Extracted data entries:
※ ※ ※
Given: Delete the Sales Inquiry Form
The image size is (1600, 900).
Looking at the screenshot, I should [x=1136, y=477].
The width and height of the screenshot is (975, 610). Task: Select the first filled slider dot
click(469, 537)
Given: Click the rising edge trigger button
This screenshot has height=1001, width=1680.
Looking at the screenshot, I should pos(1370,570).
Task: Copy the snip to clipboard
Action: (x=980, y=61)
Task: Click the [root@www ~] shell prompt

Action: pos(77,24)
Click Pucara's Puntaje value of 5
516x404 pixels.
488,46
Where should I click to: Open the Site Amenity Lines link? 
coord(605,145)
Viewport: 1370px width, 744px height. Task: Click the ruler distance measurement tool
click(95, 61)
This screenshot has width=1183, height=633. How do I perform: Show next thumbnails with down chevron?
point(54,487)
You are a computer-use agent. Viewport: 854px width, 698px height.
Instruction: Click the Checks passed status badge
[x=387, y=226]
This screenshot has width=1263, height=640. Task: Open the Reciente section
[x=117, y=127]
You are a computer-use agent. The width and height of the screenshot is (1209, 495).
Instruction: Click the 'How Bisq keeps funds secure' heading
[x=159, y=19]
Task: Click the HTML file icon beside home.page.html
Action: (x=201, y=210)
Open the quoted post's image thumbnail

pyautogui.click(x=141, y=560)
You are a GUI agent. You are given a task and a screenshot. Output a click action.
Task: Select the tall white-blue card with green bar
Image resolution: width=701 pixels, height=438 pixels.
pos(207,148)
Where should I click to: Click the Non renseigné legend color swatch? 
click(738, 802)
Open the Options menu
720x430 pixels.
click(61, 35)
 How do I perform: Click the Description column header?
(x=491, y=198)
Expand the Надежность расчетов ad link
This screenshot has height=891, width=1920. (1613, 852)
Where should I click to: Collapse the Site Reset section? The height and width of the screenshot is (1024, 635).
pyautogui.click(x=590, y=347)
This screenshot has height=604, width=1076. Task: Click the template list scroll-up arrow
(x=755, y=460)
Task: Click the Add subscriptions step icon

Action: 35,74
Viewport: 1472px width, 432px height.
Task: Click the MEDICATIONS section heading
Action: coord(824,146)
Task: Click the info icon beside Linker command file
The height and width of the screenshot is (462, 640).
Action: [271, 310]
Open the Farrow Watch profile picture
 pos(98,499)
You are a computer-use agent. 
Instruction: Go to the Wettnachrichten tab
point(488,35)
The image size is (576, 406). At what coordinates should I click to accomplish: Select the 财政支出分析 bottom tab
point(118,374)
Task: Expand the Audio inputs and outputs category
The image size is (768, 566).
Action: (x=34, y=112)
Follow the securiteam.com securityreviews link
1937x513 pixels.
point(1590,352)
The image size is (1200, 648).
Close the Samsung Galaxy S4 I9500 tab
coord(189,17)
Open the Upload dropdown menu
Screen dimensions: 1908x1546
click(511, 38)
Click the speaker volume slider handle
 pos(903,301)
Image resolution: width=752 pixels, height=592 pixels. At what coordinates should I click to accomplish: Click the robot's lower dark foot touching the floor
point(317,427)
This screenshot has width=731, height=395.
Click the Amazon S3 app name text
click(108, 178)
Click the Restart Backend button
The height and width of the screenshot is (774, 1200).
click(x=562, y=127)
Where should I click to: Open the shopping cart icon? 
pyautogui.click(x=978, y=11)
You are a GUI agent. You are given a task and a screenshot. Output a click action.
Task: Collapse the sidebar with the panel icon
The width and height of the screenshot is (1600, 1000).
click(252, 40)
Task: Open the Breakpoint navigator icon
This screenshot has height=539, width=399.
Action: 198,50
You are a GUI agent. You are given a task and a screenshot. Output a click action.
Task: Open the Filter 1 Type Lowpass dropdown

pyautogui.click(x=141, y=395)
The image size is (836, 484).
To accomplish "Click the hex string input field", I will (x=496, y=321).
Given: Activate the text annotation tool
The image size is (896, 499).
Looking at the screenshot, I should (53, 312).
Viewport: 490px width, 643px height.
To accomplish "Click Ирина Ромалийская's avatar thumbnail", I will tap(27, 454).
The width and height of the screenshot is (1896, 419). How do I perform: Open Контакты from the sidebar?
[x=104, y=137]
※ ※ ※
Aim of the exercise:
Return only the lines of the records in which the string "computer" appears.

Output:
You are a computer-use agent. Viewport: 854px width, 698px height.
You are a computer-use agent. The width and height of the screenshot is (1209, 495).
You are a computer-use agent. 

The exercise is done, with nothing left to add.